Es sei wichtig, dass die Menschen alte Arzneimittel als etwas Besonderes betrachteten, dass nicht einfach in die Umwelt gelangen dürfe. Beim Apotheker habe man sich sicher sein können, dass er als Experte alte Medikamente richtig entsorge, meint Hohmann. „Wenn die Medikamente in die Verbrennung wandern, ist das ja sicher. Aber es besteht nun die Gefahr, dass wieder viele Menschen alte Arzneimittel dann vielleicht über die Toilette oder den Ausguss entsorgen“, sagt er.

Apotheker sollen abgegebene Medikamente in ihre Restmülltonne werfen

So können die Wirkstoffe ins Grundwasser gelangen und etwa im Fall von Antibiotika zu vermehrter Resistenzbildung beitragen. Denn in Kläranlagen werden Medikamentenrückstände nicht standardmäßig eliminiert. Dazu gibt es erst einige erste Anlagen, die beispielsweise mit Ozonierung Wirkstoffrückstände aus dem Abwasser entfernen. Ein Bericht des ZDF-Magazin Frontal 21 berichtete Ende 2018 über die damit verbundenen Probleme.

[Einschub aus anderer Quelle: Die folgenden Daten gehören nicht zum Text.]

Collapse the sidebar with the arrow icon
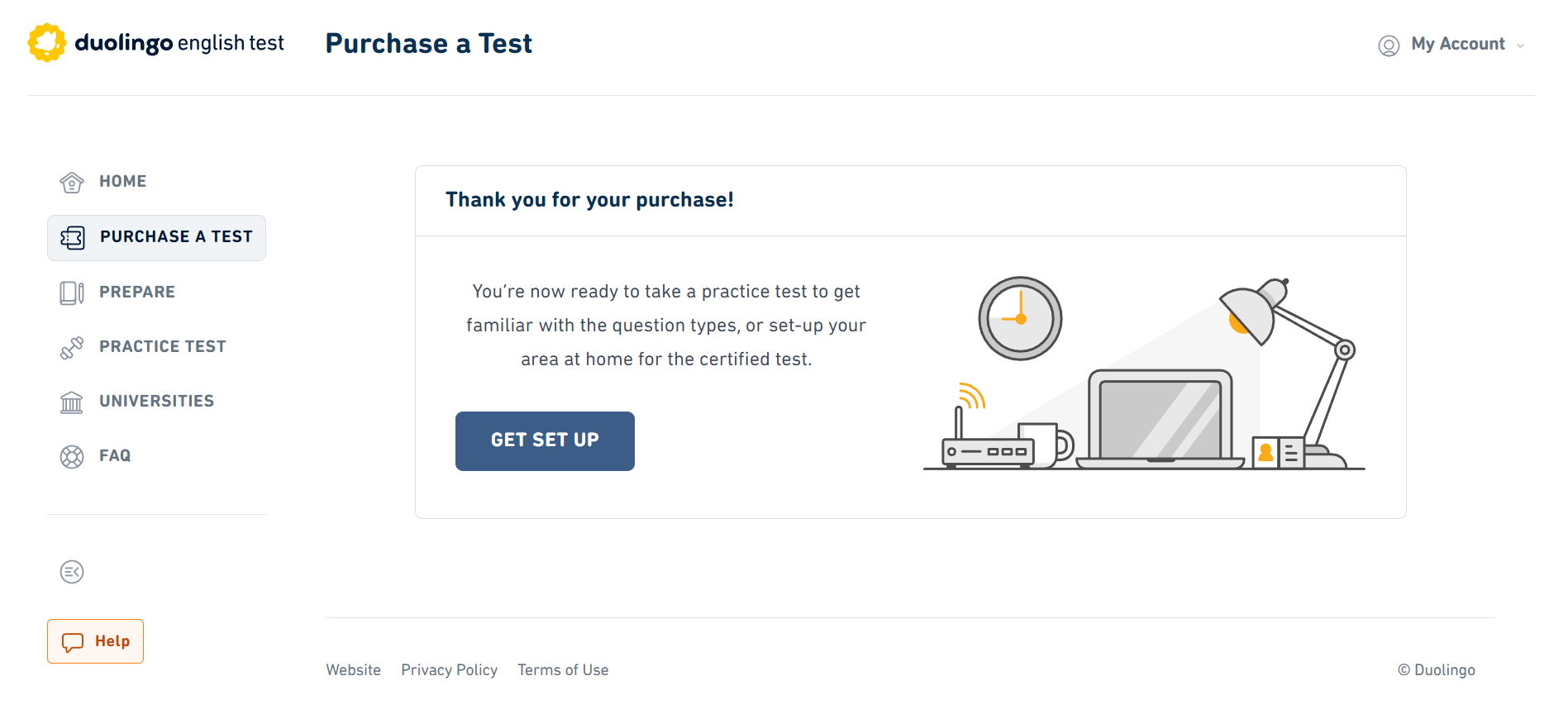 tap(72, 572)
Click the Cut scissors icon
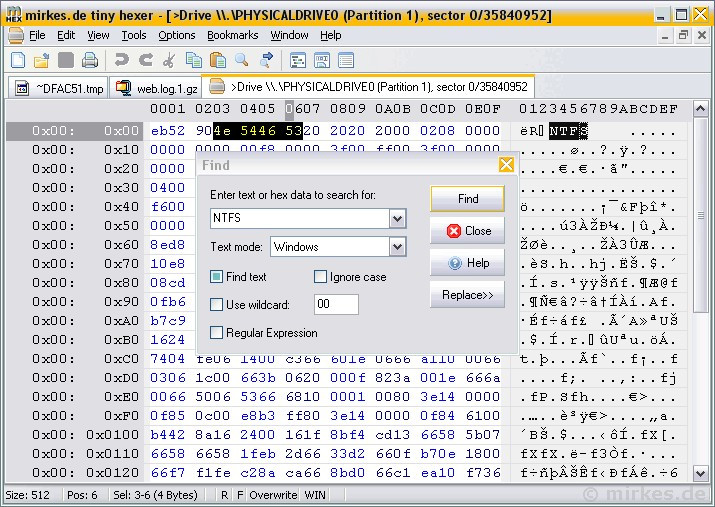This screenshot has width=715, height=507. [x=169, y=61]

„Allerdings geben die Menschen heute bei weitem nicht mehr so viele Medikamente ab wie etwa in den 80er- oder 90er-Jahren. Es wird zum einen nicht mehr soviel verschrieben und zum anderen gibt es wohl ein anderes Bewusstsein. Eigentlich kommen alte Arzneimittel nur noch besonders dann zurück, wenn jemand verstorben ist“, berichtet Hohmann.